После окончания Зимней войны, вернувшись в Финляндию, при помощи рекомендательного письма Г.Маннергейма, она получила квартиру в Хельсинки. Материальную поддержку в виде пенсии до конца жизни Анне Александровне оказала Королева Луиза.
До конца своей жизни сохранила Анна Александровна безграничную любовь и верность Государю и Государыне. Силы терпеть и безропотно переносить тяжкие испытания, нести крест клеветы, лжи и страданий давал ей образ ее любимой Государыни.

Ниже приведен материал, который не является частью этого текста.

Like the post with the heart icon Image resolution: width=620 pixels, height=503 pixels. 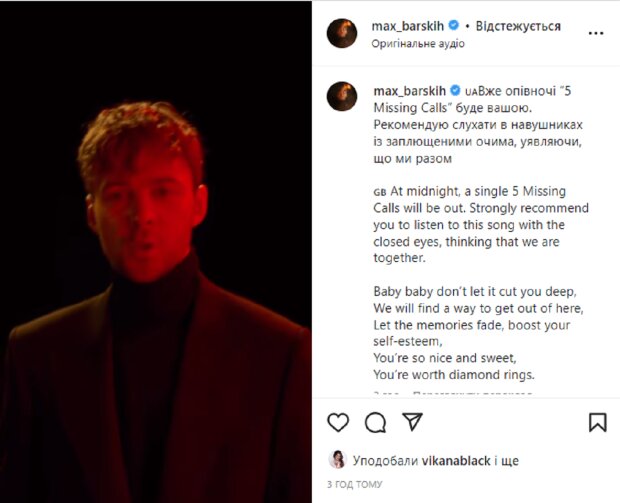(x=339, y=422)
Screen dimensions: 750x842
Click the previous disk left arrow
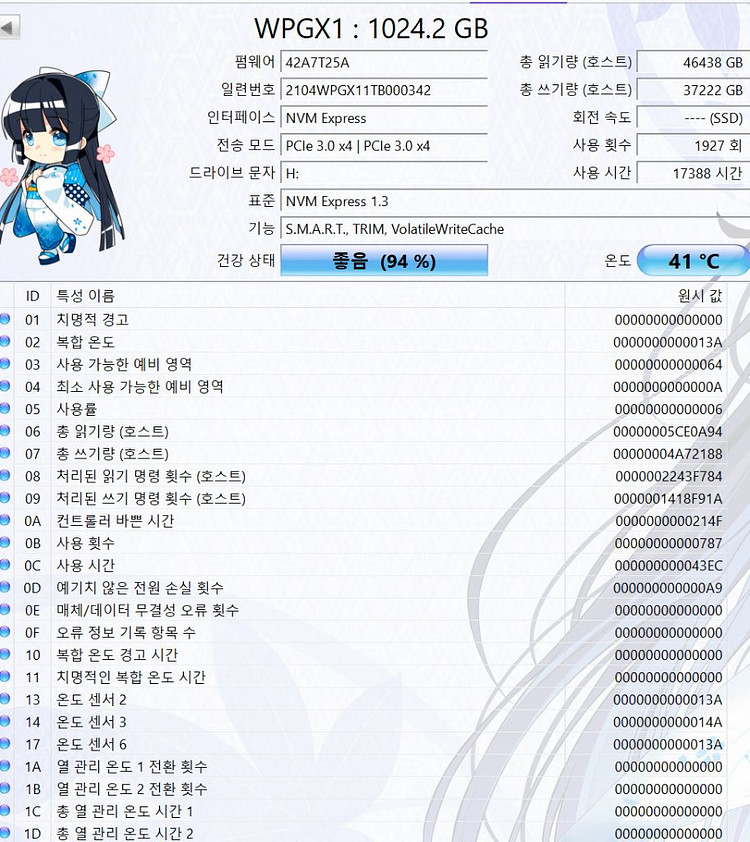(9, 28)
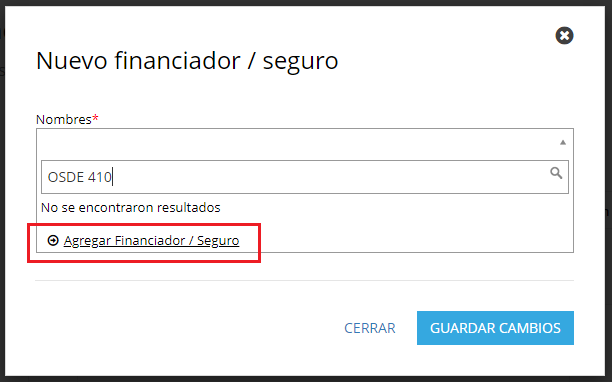The height and width of the screenshot is (382, 612).
Task: Click the horizontal divider line above the footer buttons
Action: point(304,280)
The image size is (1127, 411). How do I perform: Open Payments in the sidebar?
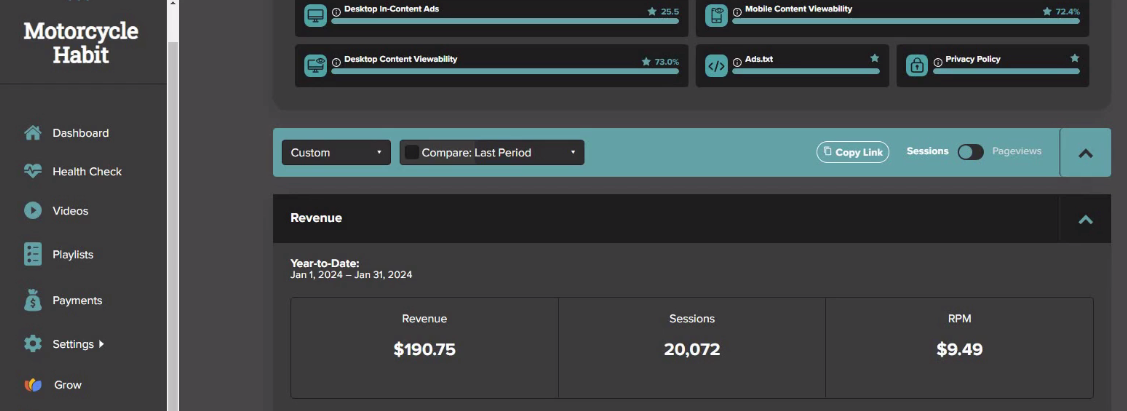[77, 300]
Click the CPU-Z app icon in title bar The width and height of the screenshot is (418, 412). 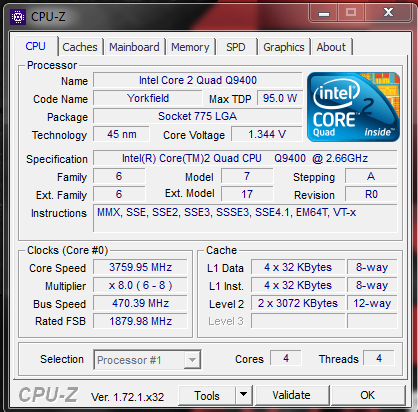point(18,17)
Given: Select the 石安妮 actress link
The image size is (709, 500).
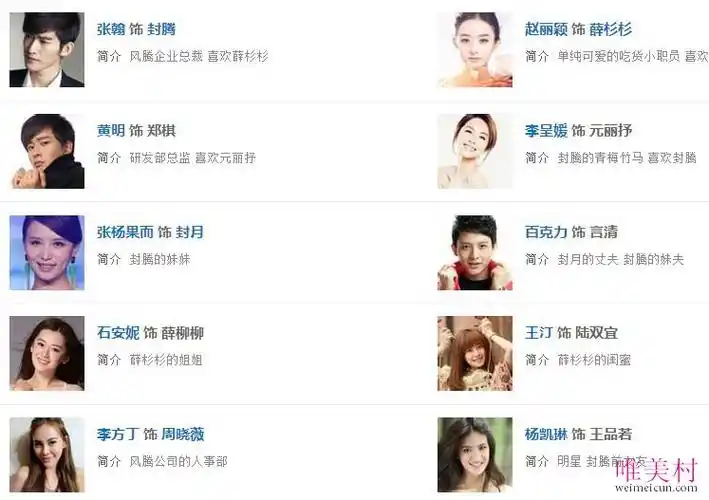Looking at the screenshot, I should point(118,333).
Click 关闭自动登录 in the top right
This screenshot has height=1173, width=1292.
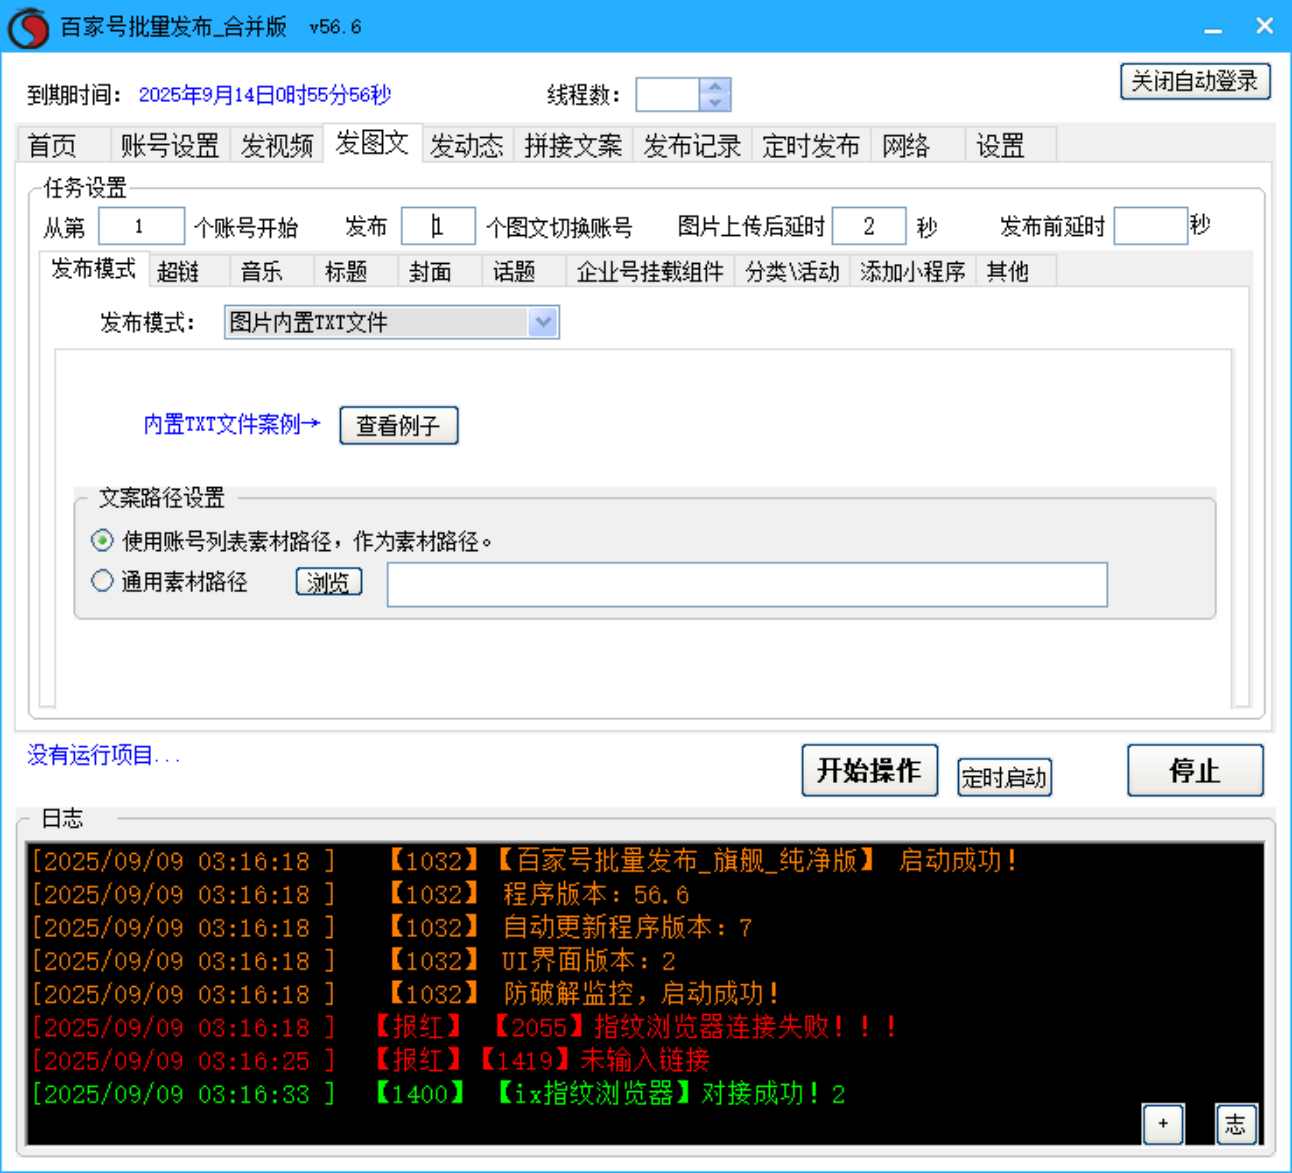point(1195,81)
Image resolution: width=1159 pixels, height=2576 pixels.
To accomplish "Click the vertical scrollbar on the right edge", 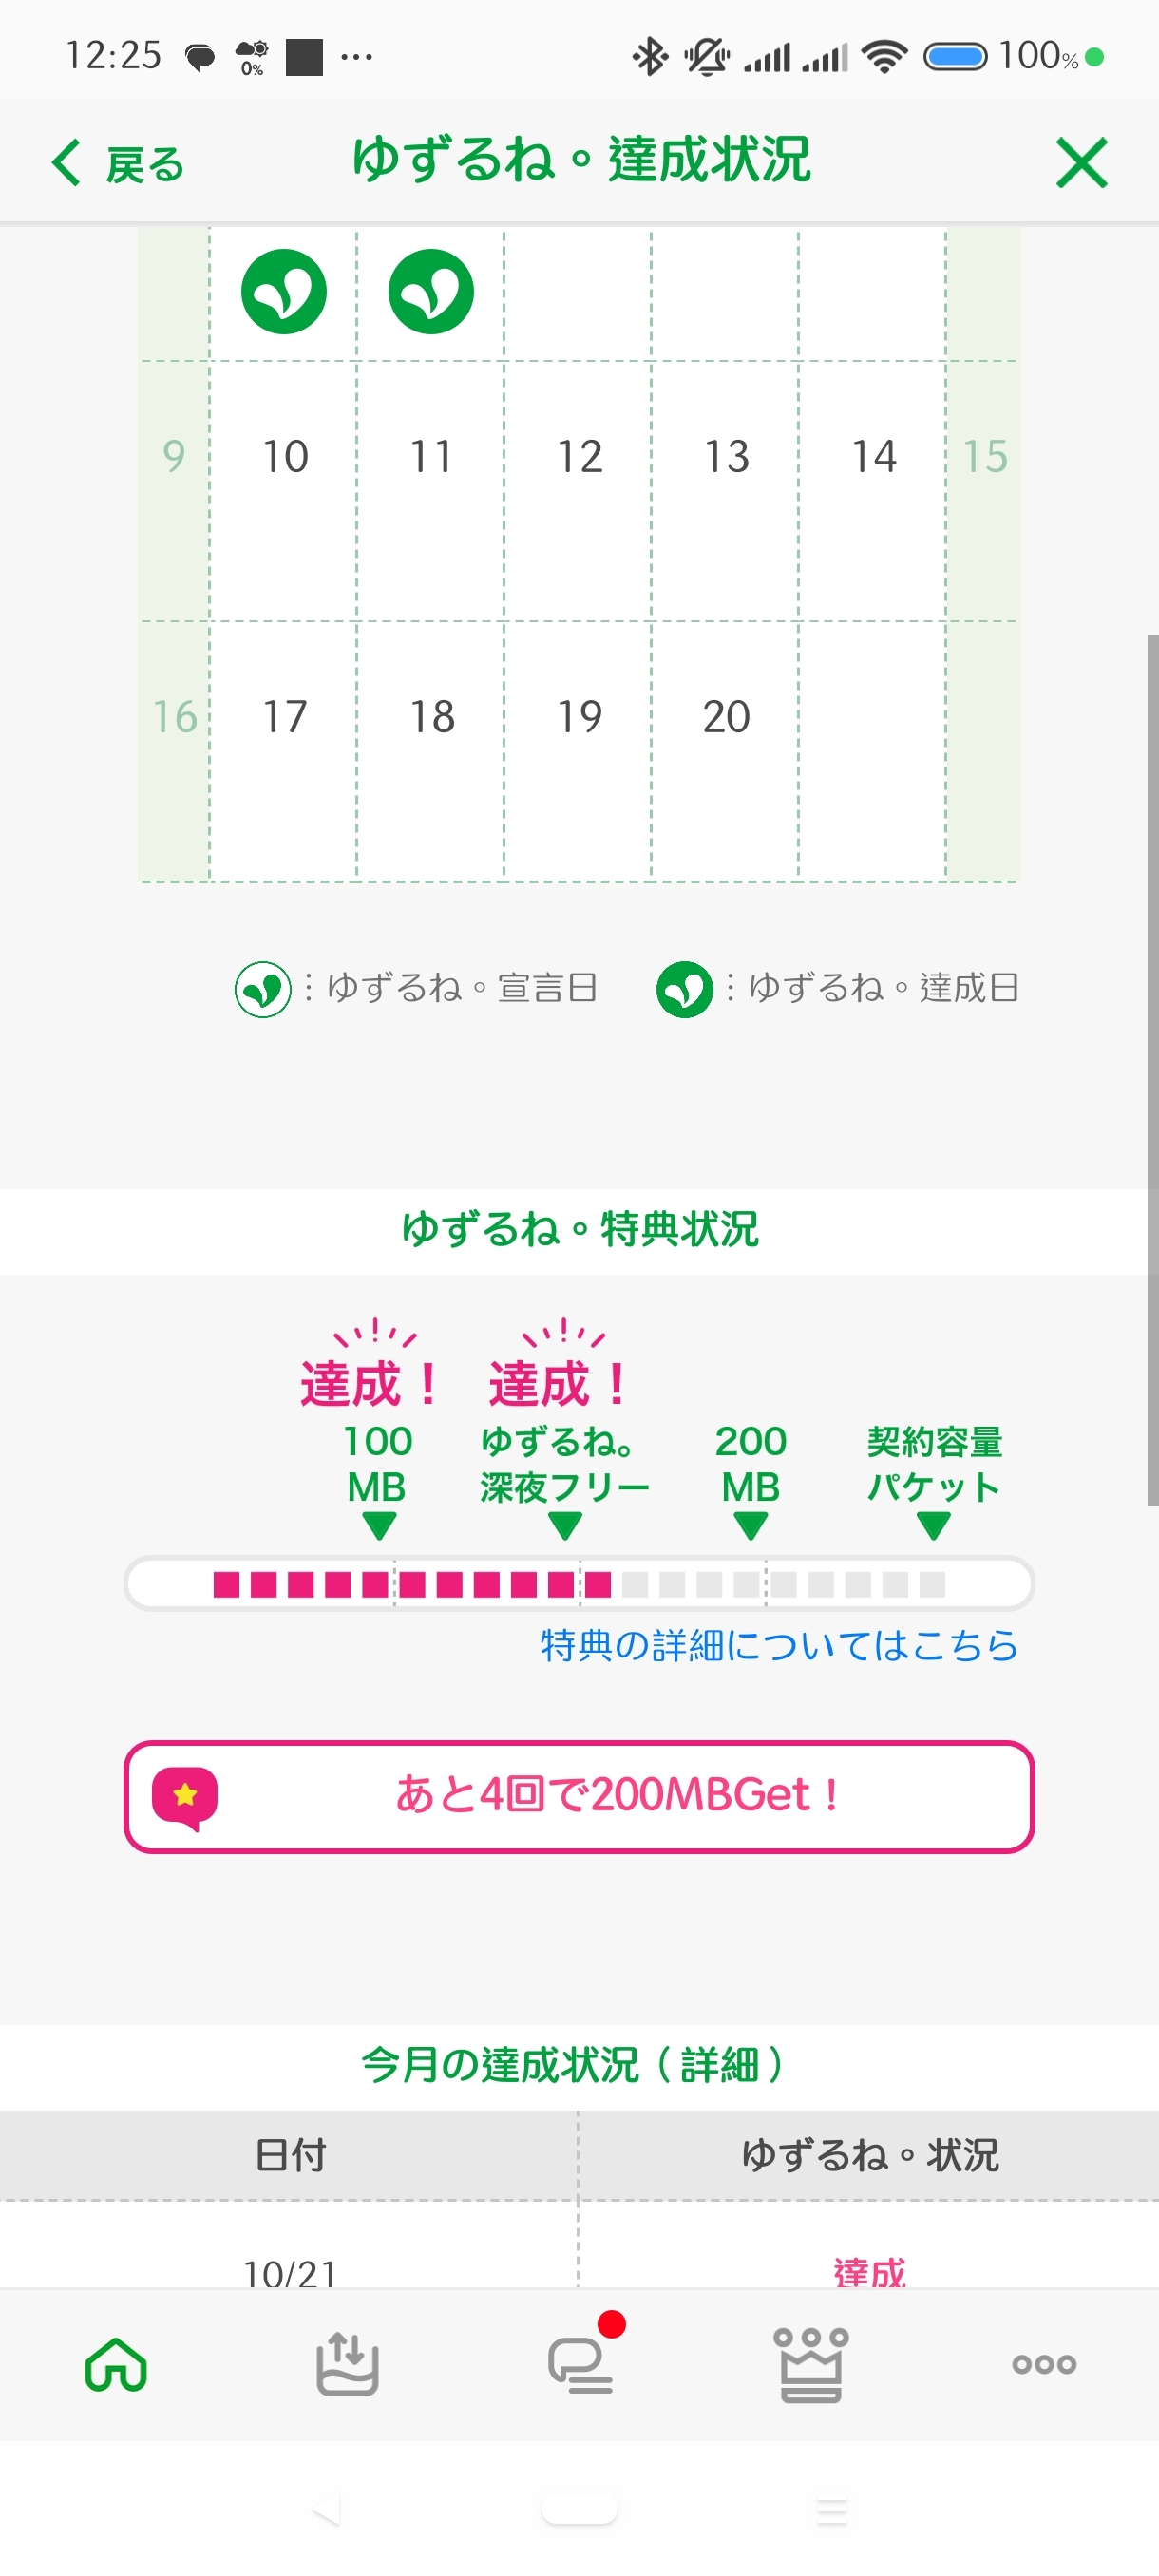I will (1152, 1068).
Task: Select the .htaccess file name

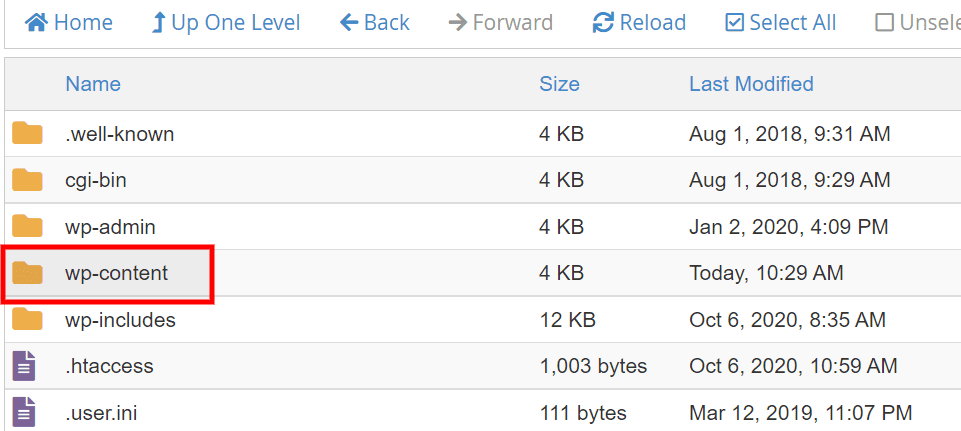Action: coord(109,366)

В 1958 году, за шесть лет до ее смерти, Анну Александровну посетил финский журналист Туомас. Его взгляд упал на стену с большой фотографией последнего Российского Императора и Императрицы. Под фотографией Их Величеств - фотография маршала Финляндии Г. Маннергейма с дарственной надписью. На противоположной стене - фотография Короля Швеции Густава VI Адольфа и Королевы Луизы, а также акварели, написанные ею. В углу Образа, горящая лампада. При всей убогости обстановки, в комнате царило нечто величественное, что давало ей силы выстоять против лжи, клеветы, отчужденности людей, физической немощи.
Будучи безкровной мученицей еще при жизни, Анна Александровна никогда не оправдывалась, не пыталась что-либо доказать. С мученической болью в душе, с евангельским терпением, смирением и кротостью она принимала все случающееся как от руки Божией, молитвой ограждая себя от зла.
Анна Александровна отошла ко Господу 20 июля 1964 года, не дожив девяти дней до своего восьмидесятилетия. Похоронена она на православном Ильинском кладбище в Хельсинки, сектор 27, под девичьей фамилией Танеева. В 2008 году стараниями членов Общества памяти святых Царственных мучеников и Анны Танеевой в Финляндии к надписи было добавлено - «монахиня Мария».
И после смерти Благодать Божия на Анне - монахине Марии. У ее могилы происходят чудеса исцелений немощей духовных и физических, исполнение прошений. Последняя просьба от 12.07.2014 к ней такая: «Матушка Мария, помоги нам в учебе!». Анна и Мария. Финляндия.
18.07.2014
Людмила и Александр Хухтиниеми у могилы монахини Марии
Примечание:
[1] Здесь и далее цитируется по: «Анна Вырубова - фрейлина Государыни». СПб, 2012».